**Source data**
───

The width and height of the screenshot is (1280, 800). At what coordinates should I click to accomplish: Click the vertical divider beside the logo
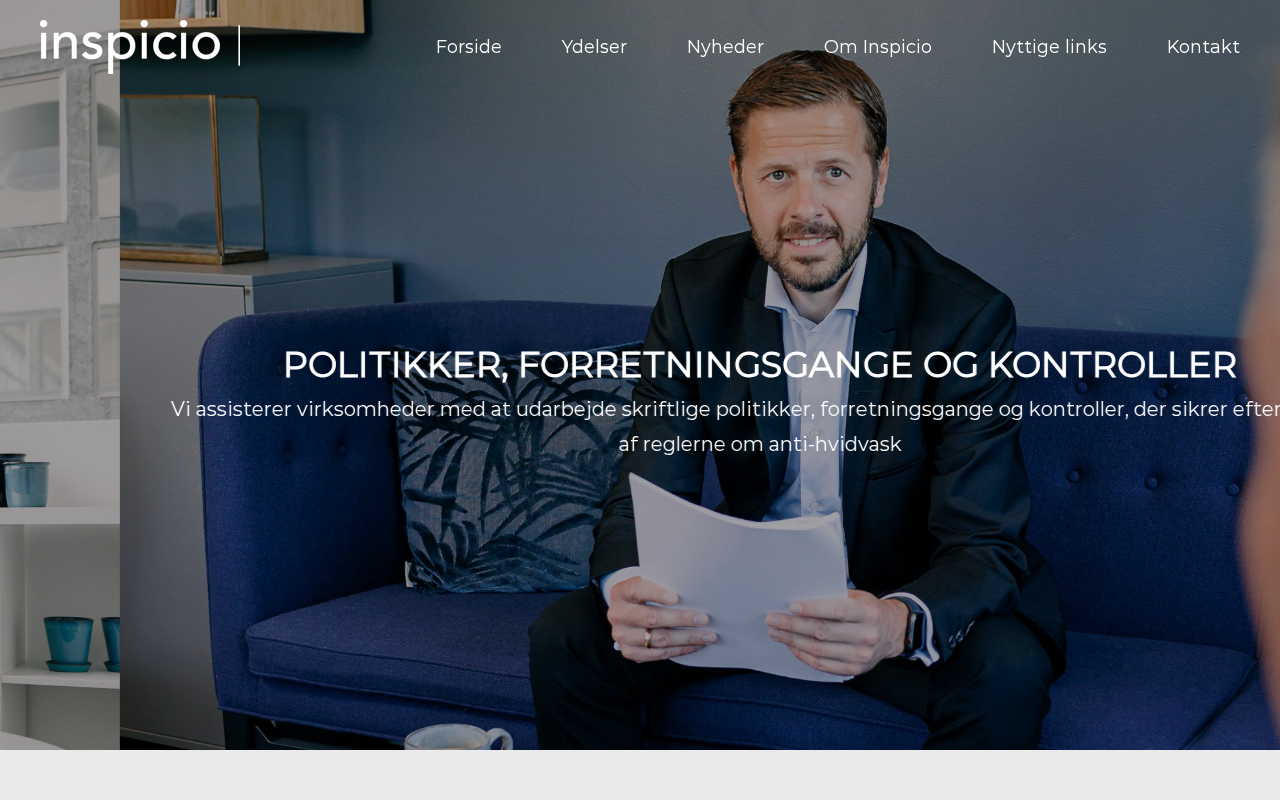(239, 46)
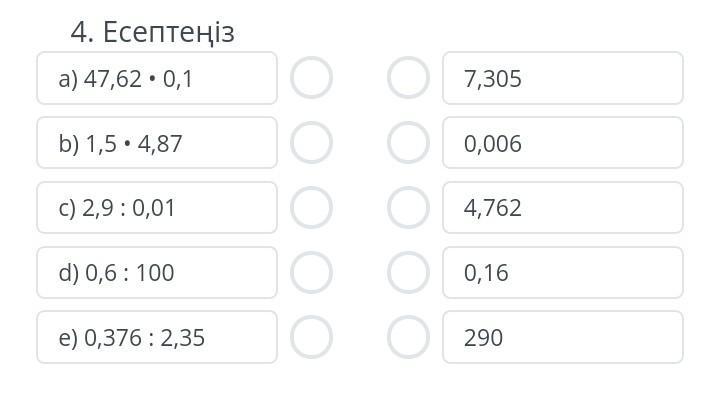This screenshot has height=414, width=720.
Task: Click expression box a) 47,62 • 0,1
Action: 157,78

───

**Task brief**
Nothing but an exact copy of the data above, minus its pictures, should appear in the response.

**Result**
The width and height of the screenshot is (1280, 800). At what coordinates should I click to accomplish: Click the vertical divider beside the logo
(239, 46)
This screenshot has height=414, width=720.
Task: Click expression box a) 47,62 • 0,1
Action: 157,78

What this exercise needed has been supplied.